Edward attempted to look apologetic over his smirk. "Forgive me Highness."

We both sat in silence for a few long seconds as I studied the creases of my hands and sculpted the words of my next question.

"You wouldn't find a better wife then Rosalie. No one is more beautiful, or pure, or graceful, or reverent. Your subjects would fall at your feet with Rosalie as your queen. You _know_ that, don't pretend you don't, everybody does. In every logical way, you should have picked Rose."

Edward got to his feet, quick with agitation.

"You think love is so logical? That the world is so logical. My god Bella!"

I had to smile at the passion in his words and he groaned at me.

"What?"

I stood too and I linked my hand with his.

"Just…" Tears leaked from my traitorous eyes. "You'll make a really wonderful king Edward. I know you will."

Edward's face creased. He looked suddenly pained.

"Our entire destinies planned out for us, by people who had no idea of what we would want for our futures." His voice was a whisper. "Is royalty really what you believe I want?"

I started and our loose embrace broke.

"Isn't it?"

To be honest Edward was always going to be such a good king, I don't think anyone ever questioned whether he wanted it. People didn't care about those things back then.

"If you had any idea Bella…" He paused, choosing his words deliberately. "No. I have never wanted to rule. I want something- someone -else much more urgently."

I sat back down heavily at his words, their implications hitting me.

"Is there some one…" I could barely force the words past my teeth. "-else? That you love, I mean."

Pain tore at my torso, as if I was being attacked by an invisible foe. Yet would it be so bad to see Edward happy and settle before I… departed? I knew I was not reacting like the platonic friend my status was to dear Edward, but I could not stop the outward signs of the war inside me.

"Why?"

Edward laughed spitefully, pulling me up with two hands so I looked into his eyes, almost black in the candlelight.

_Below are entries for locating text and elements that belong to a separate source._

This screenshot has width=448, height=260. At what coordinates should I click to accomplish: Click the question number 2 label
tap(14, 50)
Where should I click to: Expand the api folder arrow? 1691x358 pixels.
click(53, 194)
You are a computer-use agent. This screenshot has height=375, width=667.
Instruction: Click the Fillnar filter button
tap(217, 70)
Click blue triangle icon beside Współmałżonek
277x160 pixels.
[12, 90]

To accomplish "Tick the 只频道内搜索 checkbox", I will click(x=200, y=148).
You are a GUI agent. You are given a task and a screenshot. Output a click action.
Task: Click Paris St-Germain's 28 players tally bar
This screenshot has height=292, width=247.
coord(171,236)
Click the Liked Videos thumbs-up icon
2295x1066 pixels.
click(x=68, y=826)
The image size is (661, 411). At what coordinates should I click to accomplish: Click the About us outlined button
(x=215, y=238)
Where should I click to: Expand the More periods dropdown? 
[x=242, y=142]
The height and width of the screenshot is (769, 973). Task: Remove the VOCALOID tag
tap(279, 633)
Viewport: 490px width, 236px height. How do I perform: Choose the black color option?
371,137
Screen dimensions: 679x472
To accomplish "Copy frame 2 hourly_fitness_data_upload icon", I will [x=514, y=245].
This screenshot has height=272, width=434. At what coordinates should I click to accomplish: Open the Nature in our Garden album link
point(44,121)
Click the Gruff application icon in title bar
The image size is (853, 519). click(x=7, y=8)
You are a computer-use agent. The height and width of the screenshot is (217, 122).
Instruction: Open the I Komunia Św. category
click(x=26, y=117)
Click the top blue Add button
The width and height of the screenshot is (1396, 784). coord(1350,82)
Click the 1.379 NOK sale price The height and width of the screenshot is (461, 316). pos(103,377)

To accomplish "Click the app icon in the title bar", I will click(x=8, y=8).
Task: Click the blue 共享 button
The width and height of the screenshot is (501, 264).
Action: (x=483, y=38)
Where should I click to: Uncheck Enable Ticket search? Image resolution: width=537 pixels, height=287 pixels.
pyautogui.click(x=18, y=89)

"God Bella. Haven't you figured it out yet?"

I felt the tick tock of time go past, slow and deliberate as Edward's expression sunk in. He was looking at me with indignation, with irritation, with impatience, but most of all Edward was looking at me with love.

No not love, wrong word, Edward looked at me with need.

"It's you Bella, it has always been you."

I blinked and opened my mouth but no sound escaped it. Edward gazed at me fearfully, searching my face for a response. I wanted to give him one, tell him that if he so wanted it, my heart was his; I yearned to end his suffering. Already I saw pain in his eyes.

And yet I didn't. I couldn't.

He pulled away from me regretfully, his eyes downcast.

"I'm sorry Bella." How could he apologise for saying what I had for so long longed to hear. "This is presumptuous of me."

"Why now?" I asked quietly, and tears dripped down my face. "Why tell me now?"

"Because I'm loosing you." His voice was grave but steady. "Neither of us will say anything, because to acknowledge what is to come, is to acknowledge that it is reality. But Bella… it is as if with each passing day you become more of a women, and more ready to claim your destiny, your true love. More ready to leave me behind."

My chin lifted in reproach.

"I would never."

"You won't have a choice."

He sat down heavily onto his bed and buried his face into his hands. For a moment Edward's princely façade shattered completely and I watched the picture of his desolation, my heart breaking likewise. I felt numb with indecision, but even as he sobbed before me I became aware of an ember of fire within me, that flickered and grew. Edward loved me. I, the imperfect one, who could never live up to anyone's expectations including my own. I walked to him slowly, and sat on his lap so I could look directly into his beautiful, emerald eyes. His hands moved automatically to my waist to steady me, but his face twisted in confusion. I dropped my head and kissed the bridge of his long nose.

"I know, Edward, that I may not always have the choice." I said, my voice forced steady. "But when I do have it, my choice is you."


	5. Chapter 5

--

On the walls of the day

In the shade of the sun

We wrote down

Another vision of us

We are the challengers of

The unknown

"Be safe," you say

Whatever the mess you are, you're mine, okay?

If that is the custom

I'm down

Challengers – The New Pornographers

--

I had never been looked at in the way Edward looked at me then, his eyes widening and his face becoming almost comical with awe as if he looked upon something infinitely precious. I inched my mouth closer to his, but I allowed him to close the final gap. I gave myself that kiss guilt free, the burn of his lips pressed hungrily against mine, the urgency of his hands on my face, the brilliance of the future which I could believe lay in front of me. He clung to me, and I to him, like our combined love could keep us in this moment.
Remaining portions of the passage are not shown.